Un engagement financier majeur pour renforcer la santé au Burkina Faso
Le Département d’État des États-Unis a officialisé, récemment, la signature d’un mémorandum d’entente bilatéral d’une durée de cinq ans avec le Burkina Faso. Cet accord, d’une valeur de 147 millions de dollars, marque un tournant dans la collaboration sanitaire entre les deux nations.
L’objectif principal de ce partenariat est de soutenir les initiatives locales dans la lutte contre des fléaux comme le VIH/sida, le paludisme et d’autres maladies infectieuses. Il vise également à renforcer les capacités de surveillance épidémiologique et à améliorer la réactivité face aux urgences sanitaires.

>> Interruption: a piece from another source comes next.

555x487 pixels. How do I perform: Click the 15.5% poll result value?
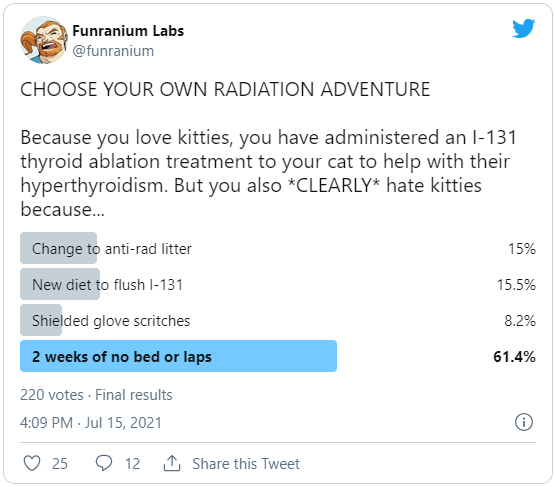(x=516, y=285)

Des investissements concrets pour moderniser le système de santé
Selon le communiqué officiel, cet accord pose les fondations d’une coopération sanitaire renforcée. Le Burkina Faso, de son côté, s’engage à consacrer 107 millions de dollars de ses propres ressources à la santé, démontrant une volonté claire de renforcer son système sanitaire national.
Une allocation stratégique des fonds pour des résultats durables
Sur les 147 millions de dollars alloués par les États-Unis, 12 millions seront spécifiquement dédiés à des projets de sécurité sanitaire mondiale. Ces fonds permettront de :
- moderniser les systèmes de collecte et de transmission des données en santé ;
- numériser les mécanismes de suivi épidémiologique ;
- renforcer les laboratoires pour une détection rapide des pathogènes émergents.
Renforcement des programmes existants et soutien aux acteurs locaux
L’accord intègre des programmes historiques comme la lutte contre le paludisme et la santé maternelle et infantile. Une attention particulière est portée aux agents de santé communautaires, considérés comme des piliers essentiels pour un système de santé résilient et autonome.
À la fin du mémorandum, les professionnels de santé et les techniciens de laboratoire formés grâce à ce partenariat seront intégrés au réseau public burkinabè. L’ambition affichée est de construire un système de santé capable de protéger aussi bien les populations du Burkina Faso que celles des États-Unis contre les menaces sanitaires transfrontalières.
Un partenariat qui suscite des réactions contrastées
Tous les pays approchés n’ont pas adhéré à ce type d’accord. Le Zimbabwe a par exemple refusé une offre de financement de 367 millions de dollars, invoquant des préoccupations de souveraineté et des clauses jugées intrusives. De son côté, la Zambie a émis des réserves sur certains aspects du protocole. Les négociations entre Washington et Lusaka pourraient reprendre si des ajustements sont apportés aux conditions contestées.
Une stratégie sanitaire mondiale « America First »
Ces accords s’inscrivent dans le cadre de la stratégie « America First », visant à renforcer l’impact des investissements américains en santé. À ce jour, 17 protocoles bilatéraux ont été conclus, représentant un total de 18,56 milliards de dollars de nouveaux financements. Parmi ceux-ci, 11,33 milliards proviennent des États-Unis, tandis que 7,23 milliards sont des co-investissements des pays partenaires.
Parmi les nations ayant déjà signé ces accords, on retrouve le Botswana, le Burkina Faso, le Burundi, le Cameroun, la Côte d’Ivoire, l’Eswatini, l’Éthiopie, le Kenya, le Lesotho, le Liberia, Madagascar, le Malawi, Mozambique, le Nigeria, l’Ouganda, le Rwanda et la Sierra Leone.